Vuelve a escribir completo, sin cambiar nada, el hilo sobre cómo aplicar un parche en Gentoo.

# Fragmento de página:
* * * * *

# Consulta: como aplicar un parche?

## brutico

Hola, uso gentoo en la rama inestable y alguna vez puedo encontrarme un error a emerger una actualizacion. Miro el bug en gentoo bug y dan la solución con un parche. Como se aplica un parche sin tener que esperar a que lo solucionen editando el ebuild? osea  yo mismo.

----------

## pelelademadera

generalmente lo que hago es un overlay local, copio el ebuild del arbol de gentoo, el que causa el problema y la carpeta files,

agrego el parche a la carpeta files, y edito el ebuild para que aplique el parche agregado.

una vez hecho 

ebuild ebuild-editado digest

emerge paquete_en_cuestion

tenes que agregar el repositorio local tambien, pero me parece la manera mas correcta de hacerlo

----------

## Swicher

En mi caso guardo los parches en /etc/portage/patches/categoría/programa y modificando /etc/portage/bashrc con lo de este articulo me aseguro de que funcionen en cualquier ebuild (de lo contrario creo que solo sirve con los que tengan la instrucción epatch_user). En http://blog.yjl.im/2014/05/using-epatchuser-to-patch-gentoo.html también hay un código alternativo para bashrc junto con una forma de limitar el uso de parches mediante /etc/portage/env.

* * * * *

# Material proporcionado:
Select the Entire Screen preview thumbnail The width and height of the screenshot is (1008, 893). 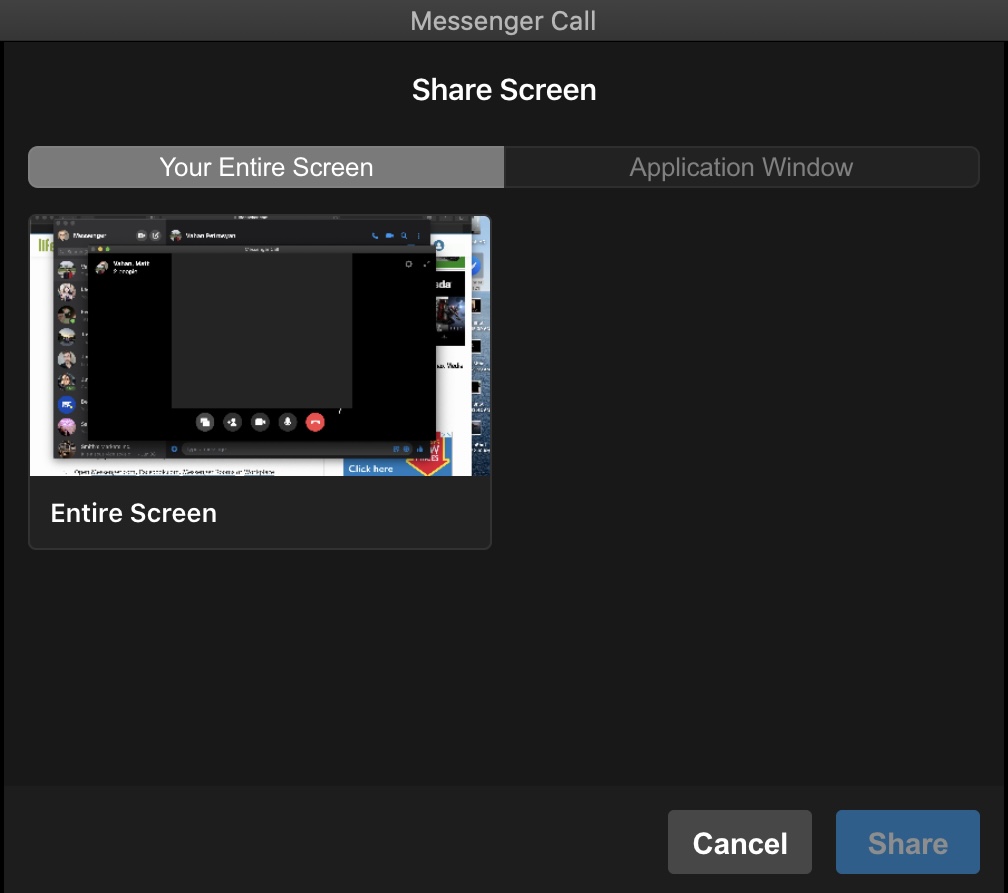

* * * * *

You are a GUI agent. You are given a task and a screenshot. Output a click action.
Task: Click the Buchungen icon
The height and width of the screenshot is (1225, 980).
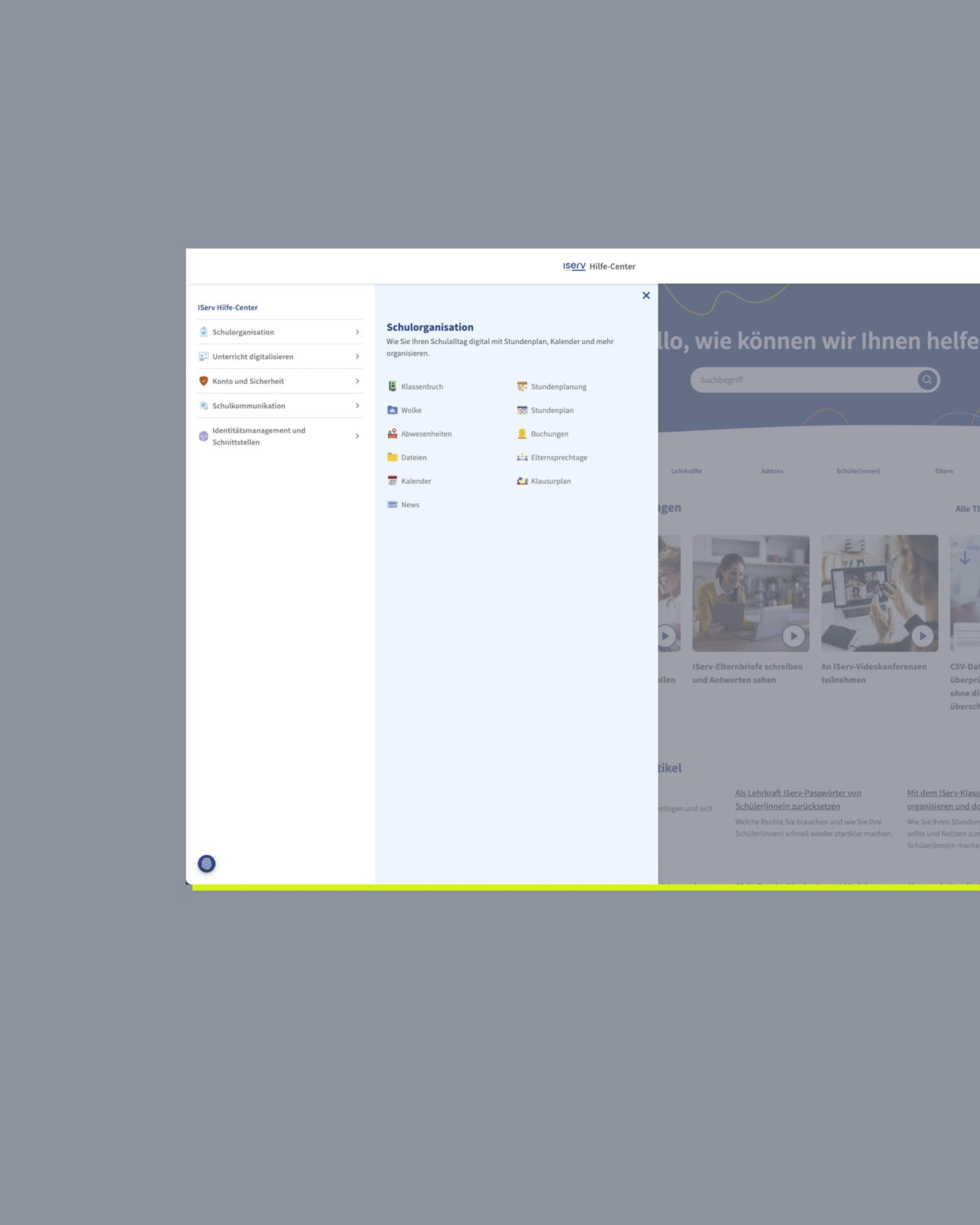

* * * * *

# Solución escrita:
# Consulta: como aplicar un parche?

## brutico

Hola, uso gentoo en la rama inestable y alguna vez puedo encontrarme un error a emerger una actualizacion. Miro el bug en gentoo bug y dan la solución con un parche. Como se aplica un parche sin tener que esperar a que lo solucionen editando el ebuild? osea  yo mismo.

----------

## pelelademadera

generalmente lo que hago es un overlay local, copio el ebuild del arbol de gentoo, el que causa el problema y la carpeta files,

agrego el parche a la carpeta files, y edito el ebuild para que aplique el parche agregado.

una vez hecho 

ebuild ebuild-editado digest

emerge paquete_en_cuestion

tenes que agregar el repositorio local tambien, pero me parece la manera mas correcta de hacerlo

----------

## Swicher

En mi caso guardo los parches en /etc/portage/patches/categoría/programa y modificando /etc/portage/bashrc con lo de este articulo me aseguro de que funcionen en cualquier ebuild (de lo contrario creo que solo sirve con los que tengan la instrucción epatch_user). En http://blog.yjl.im/2014/05/using-epatchuser-to-patch-gentoo.html también hay un código alternativo para bashrc junto con una forma de limitar el uso de parches mediante /etc/portage/env.